### Stored items
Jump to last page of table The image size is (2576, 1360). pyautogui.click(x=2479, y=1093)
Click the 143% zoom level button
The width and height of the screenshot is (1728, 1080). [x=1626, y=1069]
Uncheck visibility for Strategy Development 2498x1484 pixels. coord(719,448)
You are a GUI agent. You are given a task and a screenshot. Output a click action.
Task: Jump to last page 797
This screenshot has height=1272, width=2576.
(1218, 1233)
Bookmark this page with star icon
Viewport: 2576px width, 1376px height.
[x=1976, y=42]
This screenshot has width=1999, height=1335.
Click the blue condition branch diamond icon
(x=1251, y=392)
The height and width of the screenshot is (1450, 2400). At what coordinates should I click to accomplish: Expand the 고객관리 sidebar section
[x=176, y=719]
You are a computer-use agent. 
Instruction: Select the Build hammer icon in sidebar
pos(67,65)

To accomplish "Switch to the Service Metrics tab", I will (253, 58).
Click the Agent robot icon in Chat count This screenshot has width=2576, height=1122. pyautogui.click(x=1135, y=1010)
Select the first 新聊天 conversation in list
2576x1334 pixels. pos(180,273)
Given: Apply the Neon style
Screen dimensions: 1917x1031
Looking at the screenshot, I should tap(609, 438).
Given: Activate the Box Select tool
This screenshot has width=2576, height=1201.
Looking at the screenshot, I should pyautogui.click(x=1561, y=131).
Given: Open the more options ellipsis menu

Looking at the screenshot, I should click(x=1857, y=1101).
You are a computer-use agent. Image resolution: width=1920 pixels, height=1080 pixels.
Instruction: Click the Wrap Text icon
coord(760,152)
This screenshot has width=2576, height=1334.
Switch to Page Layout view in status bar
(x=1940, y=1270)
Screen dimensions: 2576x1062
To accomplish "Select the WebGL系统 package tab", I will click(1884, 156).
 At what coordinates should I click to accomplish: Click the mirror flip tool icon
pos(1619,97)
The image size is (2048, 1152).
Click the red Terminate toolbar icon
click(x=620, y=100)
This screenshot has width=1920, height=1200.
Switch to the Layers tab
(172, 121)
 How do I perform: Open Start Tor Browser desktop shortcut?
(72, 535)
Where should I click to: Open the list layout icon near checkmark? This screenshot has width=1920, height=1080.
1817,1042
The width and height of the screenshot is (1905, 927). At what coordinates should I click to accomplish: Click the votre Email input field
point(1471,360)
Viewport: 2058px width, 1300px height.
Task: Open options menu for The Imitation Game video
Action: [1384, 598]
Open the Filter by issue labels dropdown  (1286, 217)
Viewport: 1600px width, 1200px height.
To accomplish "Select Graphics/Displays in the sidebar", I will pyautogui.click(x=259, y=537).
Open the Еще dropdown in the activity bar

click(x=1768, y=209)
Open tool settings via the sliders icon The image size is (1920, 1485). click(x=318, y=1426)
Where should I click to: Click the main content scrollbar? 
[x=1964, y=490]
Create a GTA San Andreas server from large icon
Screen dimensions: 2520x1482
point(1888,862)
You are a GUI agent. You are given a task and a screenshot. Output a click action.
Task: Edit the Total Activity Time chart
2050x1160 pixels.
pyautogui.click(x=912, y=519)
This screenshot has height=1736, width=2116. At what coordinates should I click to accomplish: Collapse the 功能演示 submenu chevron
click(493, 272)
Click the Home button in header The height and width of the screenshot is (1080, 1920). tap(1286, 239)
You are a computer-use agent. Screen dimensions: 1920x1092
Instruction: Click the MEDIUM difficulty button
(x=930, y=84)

### Problem to solve
Only the number is wanted: how many lines in the preceding entries hold the string "Jump"?

### Task output
2